* REQUIRED WORK *
Reproduce the part of the data that opens with the line containing "The height and" and runs through the end of the data, swapping "thumbnail" for "image" and leaving everything else unchanged. Leave the pictures out of your answer.

* GIVEN RECORDS *
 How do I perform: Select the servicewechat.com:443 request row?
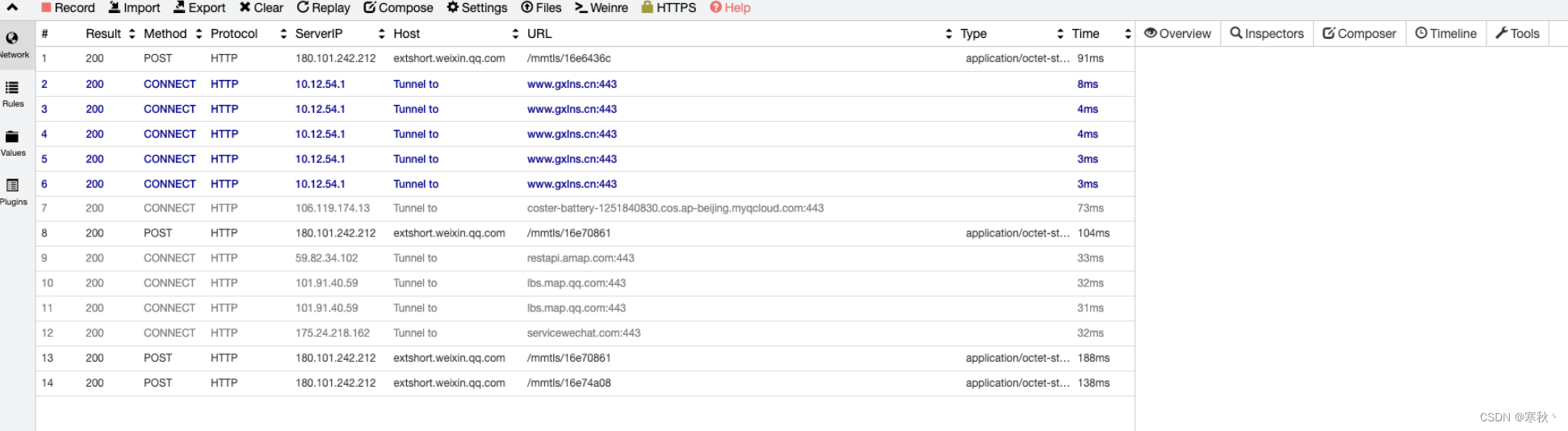click(585, 333)
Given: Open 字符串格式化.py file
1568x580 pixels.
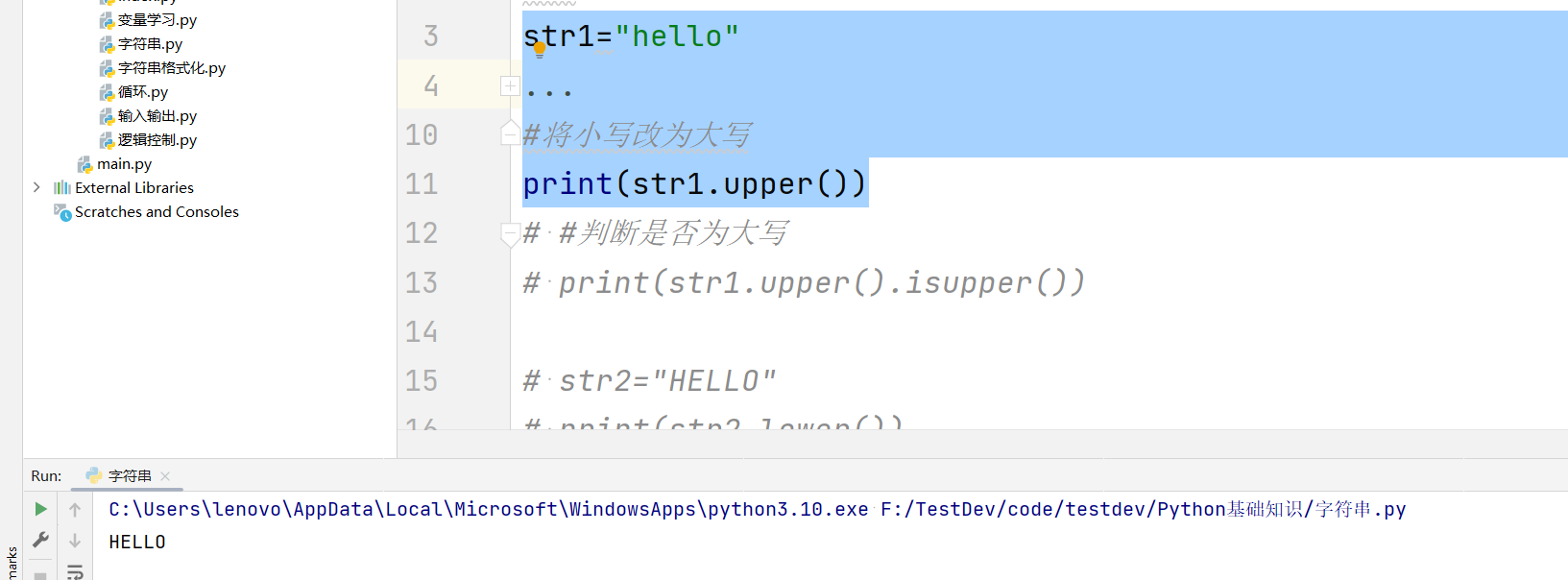Looking at the screenshot, I should tap(171, 68).
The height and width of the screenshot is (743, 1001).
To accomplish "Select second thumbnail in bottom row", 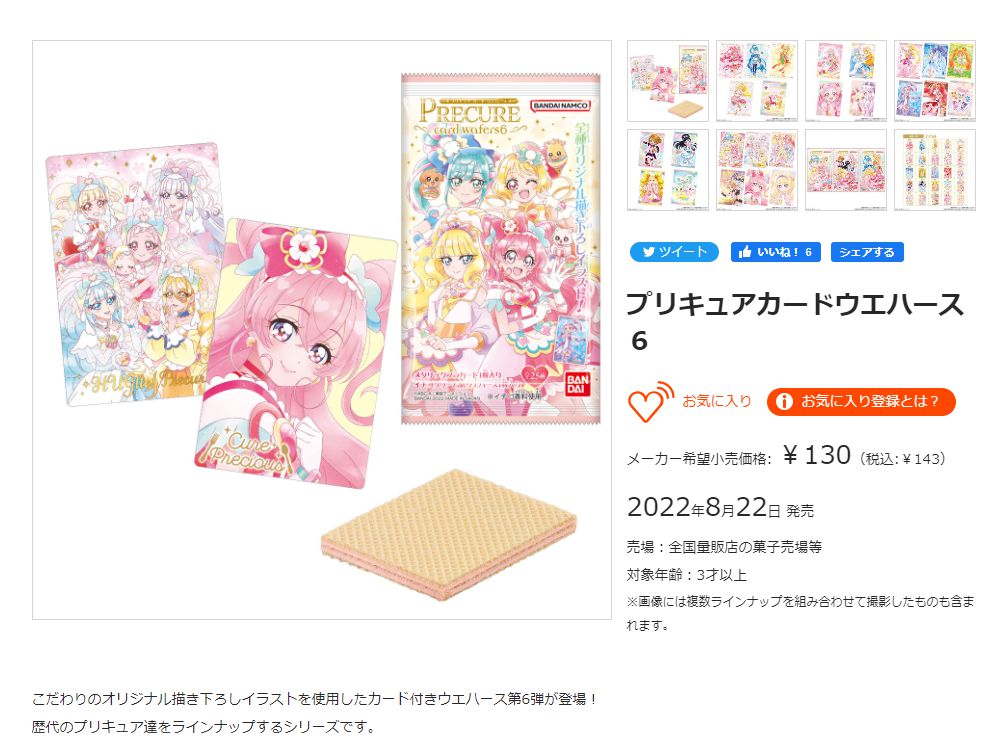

* ANSWER TO THE EXERCISE *
The height and width of the screenshot is (743, 1001).
To accomplish "Select second image in bottom row", 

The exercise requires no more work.